Document text -

>> Start

DENMEAD and DENMEAD
[2016] FCWA 103
•3 NOVEMBER 2016
JURISDICTION : FAMILY COURT OF WESTERN AUSTRALIA
ACT: FAMILY LAW ACT 1975
LOCATION: PERTH
CITATION: DENMEAD and DENMEAD [2016] FCWA 103
CORAM: THACKRAY CJ
HEARD: 25 OCTOBER 2016 & 2 NOVEMBER 2016
DELIVERED : 3 NOVEMBER 2016
FILE NO/S: PTW 2725 of 2014
BETWEEN: MS DENMEAD
Applicant
AND
MR DENMEAD
Respondent
Catchwords:
COSTS - The settlement ordered was essentially the same as the settlement initially sought by the wife - The husband failed to persuade the court that the wife had undisclosed assets - Order for the husband to pay fixed costs.
Legislation:
Family Law Act 1975 (Cth), s 117, s 117(2), s 117(2A)
Category: Not Reportable
Representation:
Counsel:
Applicant: Mr Hedges (25 October 2016)
: Ms Nicholson (2 November 2016)
Respondent: Self Represented Litigant
Solicitors:
Applicant: Young & Young
Respondent: Self Represented Litigant
Case(s) referred to in judgment(s):
Collins and Collins (1985) FLC 91-603
Fitzgerald v Fish (2005) 33 Fam LR 123
Greedy and Greedy (1982) FLC 91-250
I and I (No 2) (1995) FLC 92-625
Luadaka v Luadaka (1998) FLC 92-830
WORDS IN SQUARE BRACKETS REPLACE WORDS USED IN THE ORIGINAL JUDGMENT - PARTIES’ NAMES AND IDENTIFYING DETAILS HAVE BEEN CHANGED
1On 26 July 2016, I made orders resolving a property dispute between [Ms Denmead] (“the wife”) and [Mr Denmead] (“the husband”). My orders contained a timetable to deal with any application for costs that might arise following publication of the judgment.
2These reasons deal with the application for costs filed by the wife on 8 August 2016 and the response of the husband filed on 23 August 2016.
3In arriving at my decision, I have had the benefit of written submissions from both parties, supplemented by oral argument. I do not propose to deal with some of the misconceptions evident in the husband’s submissions which arose out of his lack of understanding of the law. I explained those matters to him during the oral argument and my comments should be treated as part of these reasons.
The application for costs
4The wife seeks $58,325 by way of a contribution to the costs she incurred in the proceedings. The costs she actually incurred were $82,298, of which counsel fees were $31,285. These amounts stand to be considered in light of the fact that, at trial, the wife sought a settlement worth less than the amount she had incurred in legal fees.
5The wife’s costs claim was calculated on the basis of her seeking to recover about 60 per cent of the fees rendered by her solicitors and 100 per cent of the fees rendered by counsel. The reduction is to take account of the fact that the fees charged by the solicitors exceeded the relevant scale laid down by the Family Law Rules 2004 (Cth). The fees charged by counsel also exceed the amount laid down in that scale, but there was no reduction of his fees.
6The husband seeks that each party be responsible for their own costs.
The law
7Subsection 117(1) of the Family Law Act 1975 (Cth) (“the Act”) provides that, subject to s 117(2), each party to proceedings shall bear his or her own costs.

>> End

Stated goal a - Extract the passage of the judgment that runs between "5The wife’s costs" and "of his fees.", inclusive, copying it word for word.

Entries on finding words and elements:
>> Start

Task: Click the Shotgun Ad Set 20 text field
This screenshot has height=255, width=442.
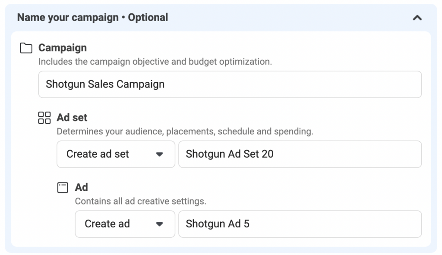Action: coord(301,154)
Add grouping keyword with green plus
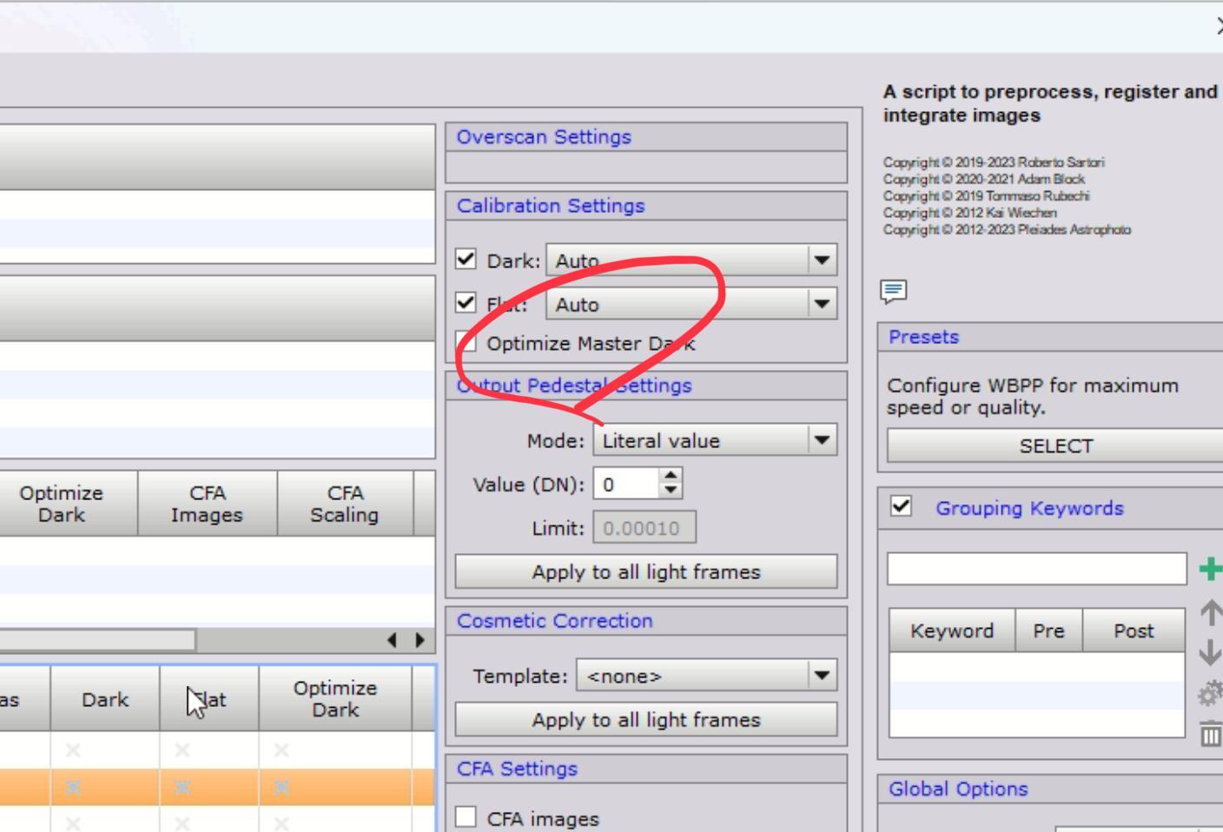The image size is (1223, 832). click(1209, 570)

>> End

Stated goal b - Copy every line of the entries above without any change, omitting the pictures from your answer.

Full answer a -
5The wife’s costs claim was calculated on the basis of her seeking to recover about 60 per cent of the fees rendered by her solicitors and 100 per cent of the fees rendered by counsel. The reduction is to take account of the fact that the fees charged by the solicitors exceeded the relevant scale laid down by the Family Law Rules 2004 (Cth). The fees charged by counsel also exceed the amount laid down in that scale, but there was no reduction of his fees.

Full answer b -
Task: Click the Shotgun Ad Set 20 text field
This screenshot has height=255, width=442.
Action: coord(301,154)
Add grouping keyword with green plus
The image size is (1223, 832). click(1209, 570)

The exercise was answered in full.